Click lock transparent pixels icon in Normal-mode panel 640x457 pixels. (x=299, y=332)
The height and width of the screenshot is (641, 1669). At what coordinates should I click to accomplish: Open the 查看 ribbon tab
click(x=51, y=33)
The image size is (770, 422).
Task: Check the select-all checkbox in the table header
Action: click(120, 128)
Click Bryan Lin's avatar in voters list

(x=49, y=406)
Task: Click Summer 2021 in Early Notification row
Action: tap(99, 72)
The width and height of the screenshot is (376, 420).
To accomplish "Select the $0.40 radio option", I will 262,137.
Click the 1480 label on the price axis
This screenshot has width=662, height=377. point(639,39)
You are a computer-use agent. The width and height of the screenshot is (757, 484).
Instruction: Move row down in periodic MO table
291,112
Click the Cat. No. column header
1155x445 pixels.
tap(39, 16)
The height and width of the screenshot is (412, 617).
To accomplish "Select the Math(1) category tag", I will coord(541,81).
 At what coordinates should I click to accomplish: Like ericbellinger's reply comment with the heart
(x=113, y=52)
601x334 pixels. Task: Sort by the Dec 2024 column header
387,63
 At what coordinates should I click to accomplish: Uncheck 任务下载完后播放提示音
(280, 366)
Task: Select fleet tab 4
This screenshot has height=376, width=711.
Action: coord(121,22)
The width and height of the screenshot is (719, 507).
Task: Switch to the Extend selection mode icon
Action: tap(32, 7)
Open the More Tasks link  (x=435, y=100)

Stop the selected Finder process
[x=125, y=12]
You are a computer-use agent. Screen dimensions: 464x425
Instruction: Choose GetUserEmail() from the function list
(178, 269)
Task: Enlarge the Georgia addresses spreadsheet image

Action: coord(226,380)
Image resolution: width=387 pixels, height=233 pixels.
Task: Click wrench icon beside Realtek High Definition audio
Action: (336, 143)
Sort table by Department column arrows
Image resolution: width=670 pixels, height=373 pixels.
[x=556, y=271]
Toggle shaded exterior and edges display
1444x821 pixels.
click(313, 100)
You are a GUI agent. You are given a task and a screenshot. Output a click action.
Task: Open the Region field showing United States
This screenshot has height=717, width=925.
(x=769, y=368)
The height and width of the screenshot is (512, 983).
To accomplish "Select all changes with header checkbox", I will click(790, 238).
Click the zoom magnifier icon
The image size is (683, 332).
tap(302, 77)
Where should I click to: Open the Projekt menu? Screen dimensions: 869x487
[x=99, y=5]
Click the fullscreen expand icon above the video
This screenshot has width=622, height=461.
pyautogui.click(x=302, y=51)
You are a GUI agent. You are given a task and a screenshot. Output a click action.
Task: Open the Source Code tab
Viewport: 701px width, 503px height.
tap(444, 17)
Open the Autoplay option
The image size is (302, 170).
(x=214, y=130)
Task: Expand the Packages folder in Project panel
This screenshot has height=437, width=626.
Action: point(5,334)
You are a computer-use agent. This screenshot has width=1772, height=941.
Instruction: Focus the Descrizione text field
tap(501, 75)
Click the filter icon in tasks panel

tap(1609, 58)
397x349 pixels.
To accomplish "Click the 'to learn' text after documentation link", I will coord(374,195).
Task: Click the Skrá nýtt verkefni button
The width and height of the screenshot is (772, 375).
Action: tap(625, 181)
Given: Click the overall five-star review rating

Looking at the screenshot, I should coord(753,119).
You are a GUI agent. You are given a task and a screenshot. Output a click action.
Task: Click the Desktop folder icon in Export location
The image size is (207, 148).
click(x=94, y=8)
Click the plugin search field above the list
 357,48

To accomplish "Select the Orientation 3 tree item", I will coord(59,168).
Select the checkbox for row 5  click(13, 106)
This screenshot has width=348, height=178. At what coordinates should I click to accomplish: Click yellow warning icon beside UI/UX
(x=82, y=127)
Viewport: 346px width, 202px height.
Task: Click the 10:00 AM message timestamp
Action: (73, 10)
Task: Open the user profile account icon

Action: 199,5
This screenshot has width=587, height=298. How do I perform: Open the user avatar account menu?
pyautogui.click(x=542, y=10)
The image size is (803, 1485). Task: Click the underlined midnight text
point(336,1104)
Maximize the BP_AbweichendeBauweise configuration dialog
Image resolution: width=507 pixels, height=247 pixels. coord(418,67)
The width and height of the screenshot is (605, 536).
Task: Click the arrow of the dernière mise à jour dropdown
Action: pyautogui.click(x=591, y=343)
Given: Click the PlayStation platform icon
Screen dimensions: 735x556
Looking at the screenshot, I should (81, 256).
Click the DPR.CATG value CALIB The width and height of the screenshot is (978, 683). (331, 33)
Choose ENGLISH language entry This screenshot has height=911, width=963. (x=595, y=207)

• Exercise
Output every record without changing any wording.

• Your solution
Click lock transparent pixels icon in Normal-mode panel 640x457 pixels. (x=299, y=332)
The height and width of the screenshot is (641, 1669). At what coordinates should I click to accomplish: Open the 查看 ribbon tab
click(x=51, y=33)
The image size is (770, 422).
Task: Check the select-all checkbox in the table header
Action: click(120, 128)
Click Bryan Lin's avatar in voters list

(x=49, y=406)
Task: Click Summer 2021 in Early Notification row
Action: tap(99, 72)
The width and height of the screenshot is (376, 420).
To accomplish "Select the $0.40 radio option", I will 262,137.
Click the 1480 label on the price axis
This screenshot has width=662, height=377. point(639,39)
You are a computer-use agent. The width and height of the screenshot is (757, 484).
Instruction: Move row down in periodic MO table
291,112
Click the Cat. No. column header
1155x445 pixels.
tap(39, 16)
The height and width of the screenshot is (412, 617).
To accomplish "Select the Math(1) category tag", I will coord(541,81).
 At what coordinates should I click to accomplish: Like ericbellinger's reply comment with the heart
(x=113, y=52)
601x334 pixels. Task: Sort by the Dec 2024 column header
387,63
 At what coordinates should I click to accomplish: Uncheck 任务下载完后播放提示音
(280, 366)
Task: Select fleet tab 4
This screenshot has height=376, width=711.
Action: coord(121,22)
The width and height of the screenshot is (719, 507).
Task: Switch to the Extend selection mode icon
Action: tap(32, 7)
Open the More Tasks link  (x=435, y=100)

Stop the selected Finder process
[x=125, y=12]
You are a computer-use agent. Screen dimensions: 464x425
Instruction: Choose GetUserEmail() from the function list
(178, 269)
Task: Enlarge the Georgia addresses spreadsheet image

Action: coord(226,380)
Image resolution: width=387 pixels, height=233 pixels.
Task: Click wrench icon beside Realtek High Definition audio
Action: (336, 143)
Sort table by Department column arrows
Image resolution: width=670 pixels, height=373 pixels.
[x=556, y=271]
Toggle shaded exterior and edges display
1444x821 pixels.
click(313, 100)
You are a GUI agent. You are given a task and a screenshot. Output a click action.
Task: Open the Region field showing United States
This screenshot has height=717, width=925.
(x=769, y=368)
The height and width of the screenshot is (512, 983).
To accomplish "Select all changes with header checkbox", I will click(790, 238).
Click the zoom magnifier icon
The image size is (683, 332).
tap(302, 77)
Where should I click to: Open the Projekt menu? Screen dimensions: 869x487
[x=99, y=5]
Click the fullscreen expand icon above the video
This screenshot has width=622, height=461.
pyautogui.click(x=302, y=51)
You are a GUI agent. You are given a task and a screenshot. Output a click action.
Task: Open the Source Code tab
Viewport: 701px width, 503px height.
tap(444, 17)
Open the Autoplay option
The image size is (302, 170).
(x=214, y=130)
Task: Expand the Packages folder in Project panel
This screenshot has height=437, width=626.
Action: point(5,334)
You are a computer-use agent. This screenshot has width=1772, height=941.
Instruction: Focus the Descrizione text field
tap(501, 75)
Click the filter icon in tasks panel

tap(1609, 58)
397x349 pixels.
To accomplish "Click the 'to learn' text after documentation link", I will coord(374,195).
Task: Click the Skrá nýtt verkefni button
The width and height of the screenshot is (772, 375).
Action: tap(625, 181)
Given: Click the overall five-star review rating

Looking at the screenshot, I should coord(753,119).
You are a GUI agent. You are given a task and a screenshot. Output a click action.
Task: Click the Desktop folder icon in Export location
The image size is (207, 148).
click(x=94, y=8)
Click the plugin search field above the list
 357,48

To accomplish "Select the Orientation 3 tree item", I will coord(59,168).
Select the checkbox for row 5  click(13, 106)
This screenshot has width=348, height=178. At what coordinates should I click to accomplish: Click yellow warning icon beside UI/UX
(x=82, y=127)
Viewport: 346px width, 202px height.
Task: Click the 10:00 AM message timestamp
Action: (73, 10)
Task: Open the user profile account icon

Action: 199,5
This screenshot has width=587, height=298. How do I perform: Open the user avatar account menu?
pyautogui.click(x=542, y=10)
The image size is (803, 1485). Task: Click the underlined midnight text
point(336,1104)
Maximize the BP_AbweichendeBauweise configuration dialog
Image resolution: width=507 pixels, height=247 pixels. coord(418,67)
The width and height of the screenshot is (605, 536).
Task: Click the arrow of the dernière mise à jour dropdown
Action: pyautogui.click(x=591, y=343)
Given: Click the PlayStation platform icon
Screen dimensions: 735x556
Looking at the screenshot, I should (81, 256).
Click the DPR.CATG value CALIB The width and height of the screenshot is (978, 683). (331, 33)
Choose ENGLISH language entry This screenshot has height=911, width=963. (x=595, y=207)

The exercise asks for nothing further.